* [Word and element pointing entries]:

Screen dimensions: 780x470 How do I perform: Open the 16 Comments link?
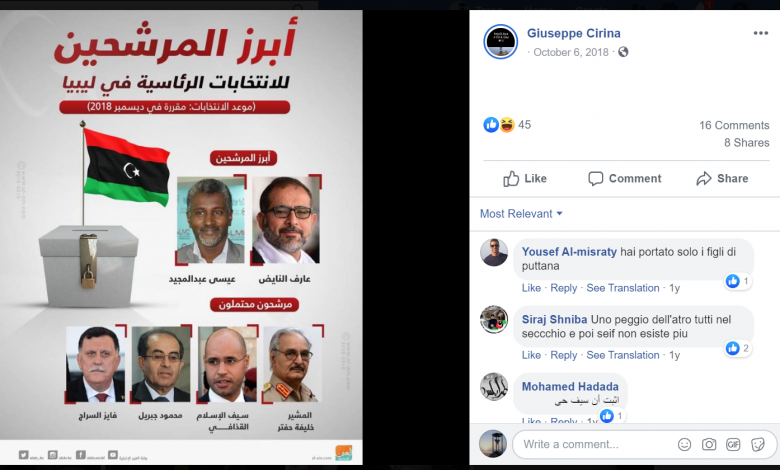point(734,125)
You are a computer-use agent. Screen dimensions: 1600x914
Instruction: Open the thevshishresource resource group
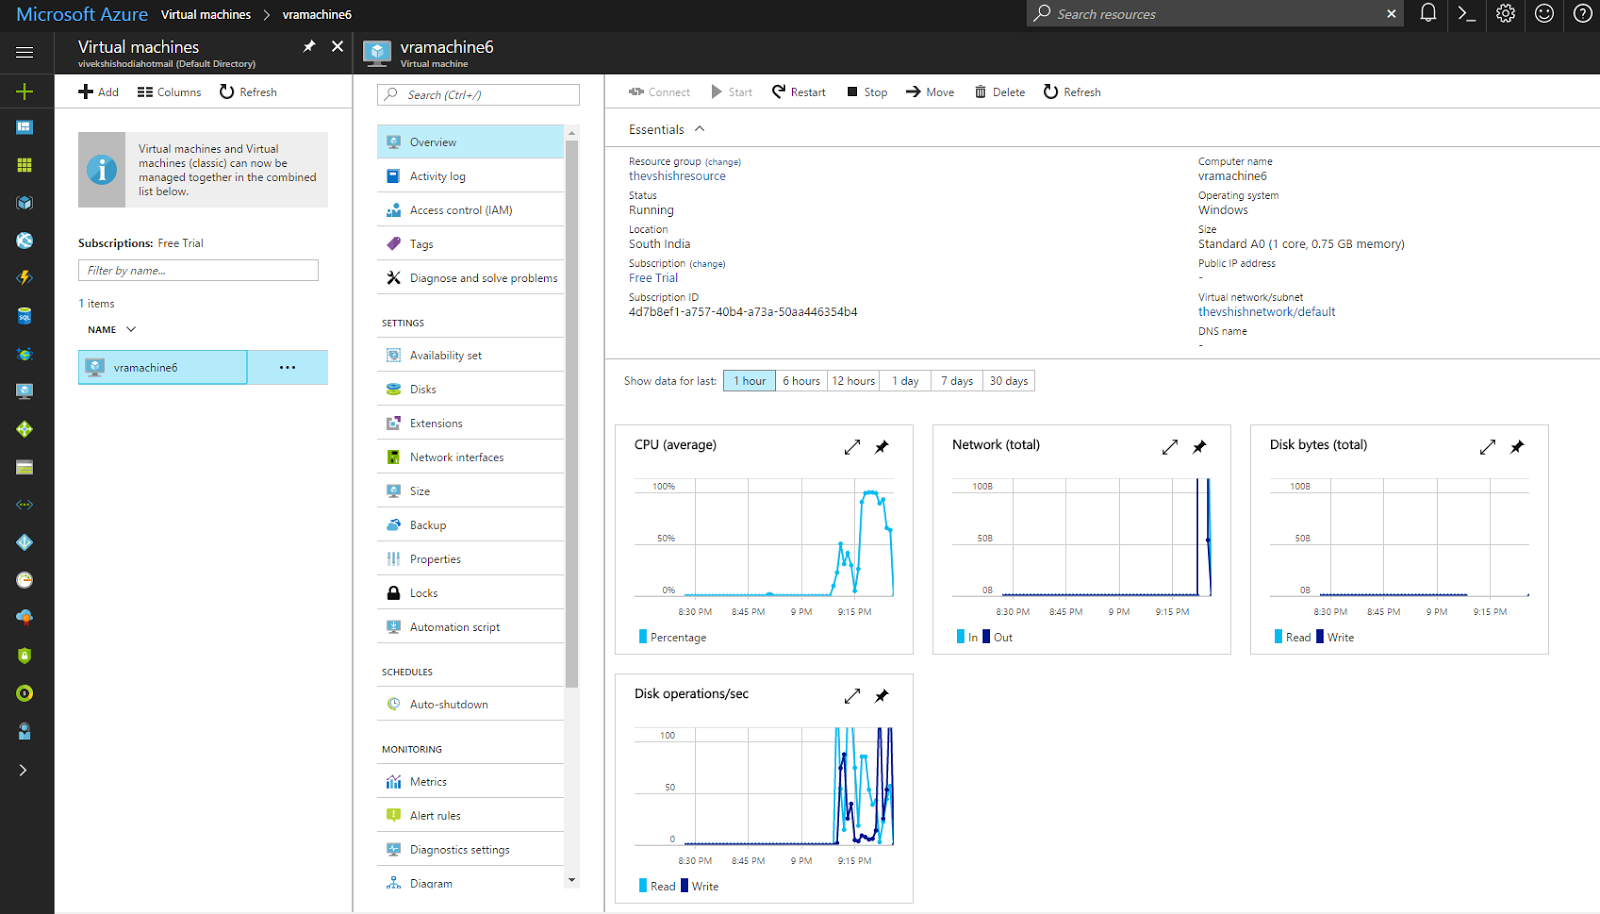pos(677,175)
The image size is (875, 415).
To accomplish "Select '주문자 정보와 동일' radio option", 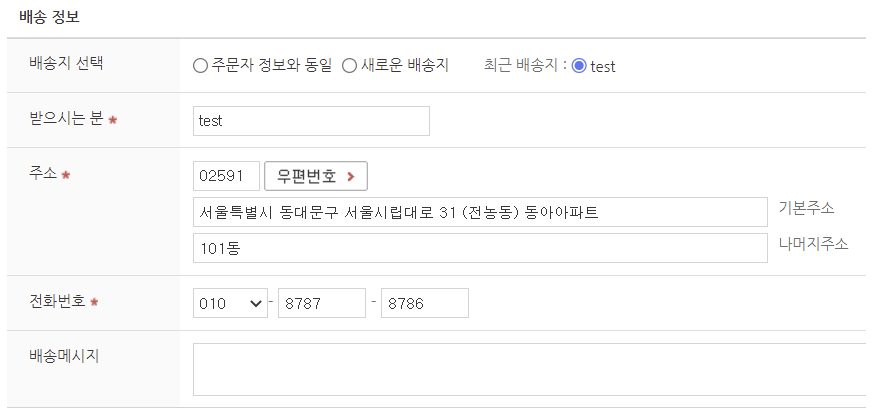I will 201,66.
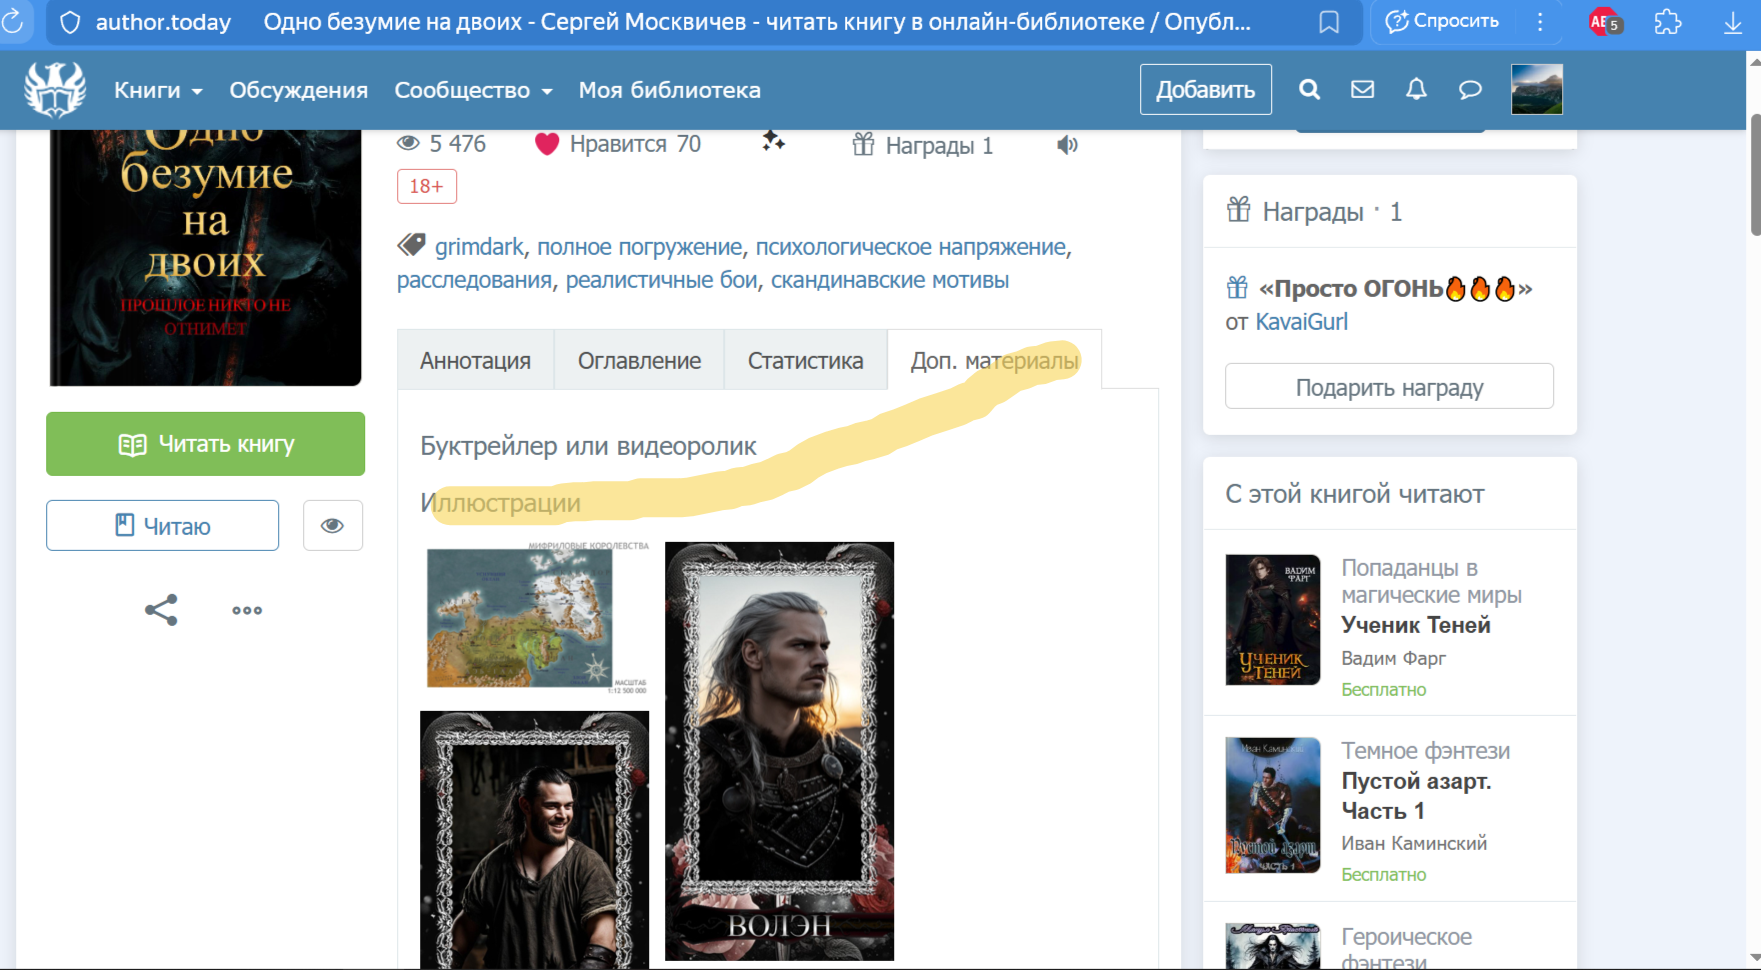
Task: Switch to the Оглавление tab
Action: [x=639, y=361]

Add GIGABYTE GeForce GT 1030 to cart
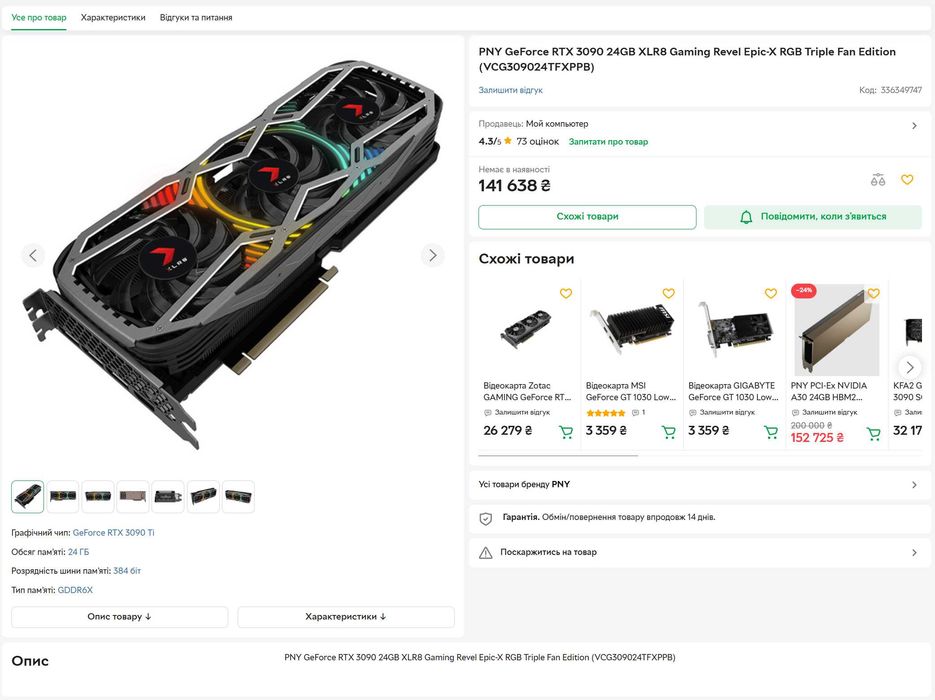coord(771,432)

* [Task directions]: Extract each line above that contains the string "Screen", and copy those lines out in full.

* [Right answer]:
Screen dimensions: 780x470 How do I perform: Open the 16 Comments link?
You are a computer-use agent. Screen dimensions: 1600x914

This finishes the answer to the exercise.